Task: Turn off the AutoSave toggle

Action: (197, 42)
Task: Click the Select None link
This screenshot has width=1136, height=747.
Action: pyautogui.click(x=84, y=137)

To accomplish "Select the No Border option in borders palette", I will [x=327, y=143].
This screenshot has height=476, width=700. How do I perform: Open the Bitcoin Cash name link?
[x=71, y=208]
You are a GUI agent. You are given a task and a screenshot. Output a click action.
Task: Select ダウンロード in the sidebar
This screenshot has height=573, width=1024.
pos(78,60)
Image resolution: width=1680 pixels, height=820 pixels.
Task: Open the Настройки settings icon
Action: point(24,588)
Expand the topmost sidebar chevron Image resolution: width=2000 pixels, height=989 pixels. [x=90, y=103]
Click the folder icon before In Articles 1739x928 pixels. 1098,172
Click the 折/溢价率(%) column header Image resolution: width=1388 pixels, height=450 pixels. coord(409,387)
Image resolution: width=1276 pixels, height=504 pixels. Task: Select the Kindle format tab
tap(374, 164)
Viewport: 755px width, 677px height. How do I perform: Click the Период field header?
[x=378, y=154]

──────────────────────────────

*Work instructions*
Put the part of the items that opens with the line containing "Viewport: 755px width, 677px" and runs through the end of the items into a Markdown table with the columns Row and Line, numbering each row and skipping blank lines.

*Answer*
| Row | Line |
|---|---|
| 1 | Viewport: 755px width, 677px height. How do I perform: Click the Период field header? |
| 2 | [x=378, y=154] |